New-electron conducting carbon-based cement electrodes
Abstract: Concrete is the most produced synthetic material on Earth and the second most consumed product after water. It consists in solid aggregates embedded in hydrated cement paste in which the cement plays the role of a glue, and provides a cheap and efficient way to build long-lasting solid structures. In that regard, cement has no equivalent to meet our societies’ needs for housing, shelter and infrastructure. Nevertheless, cement has a major ecological footprint that amounts to 5-10% of the worldwide CO2 emission, which needs to be significantly reduced or compensated by giving cement additional properties other than pure mechanical strength. A promising way to do so would be to expand the functionality of cement paste towards energy storage. To achieve this goal, one needs first to turn hardened cement paste, which is an oxide and therefore behaves as an electrical insulator, into a conductive material. In the present work, we report on the effect of adding carbon nanoparticles to cement. We show that the presence of such conductive filler allows us to turn hardened cement paste into a conductive material, with an electrical resistivity as low as a few. By means of statistical nano- and micro-indentation experiments, we demonstrate that the mechanical properties of carbon-loaded cement samples, remain comparable to that of pure cement, while adsorption experiments provides insights into their porosity at the nanoscale. Our results show that embedding conductive nanoparticles in cement paste is a viable approach for diversifying concrete properties, thus paving the way for engineering cement-based energy storage devices.
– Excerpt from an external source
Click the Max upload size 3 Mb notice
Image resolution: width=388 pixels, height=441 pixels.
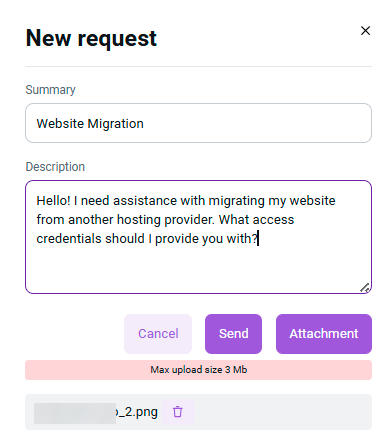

Short Bio: Roland Pellenq is Director of Research at CNRS, the French Government Agency for Scientific Research and a MIT Senior Research Scientist. He is a computational materials scientist with a strong interest in the physics and mechanics of micro- and nanoporous materials and confined fluids. He graduated in 1994 with a PhD in Chemical Physics from Imperial College London (UK) and received his Habilitation degree from the University of Orléans (France) in 2000. R. Pellenq’s research is dedicated to the development of bottom-up simulation approaches (starting at an atomistic level of description) for a large variety of critical problems in energy and environment, ranging from hydrogen and CH4storage, CO2 sequestration/fracking in shale gas to the stability of nuclear fuels and fundamentals of cement and concrete research. More recently R. Pellenq’s moved into the field of Urban Physics with the idea of applying atomistic concepts imported from Statistical Physics to cities and understand heat and flow at the city-scale and their link to city texture in the context of urban resilience to climate change. R. Pellenq is the author or co-author of 220+ papers published in major peer reviewed scientific journals. He is the co-founders and lead scientist of the Concrete Sustainability Hub, CSH@MIT, opened in 2009, an interdisciplinary research center dedicated to the reduction of the environmental footprint of the cement and concrete industry. He was hired as a MIT Senior Research Scientist in November 2011 and is the head of the MIT-CNRS-AMU joint laboratory “Multi-Scale Material Science for Energy and Environment” located on the MIT campus.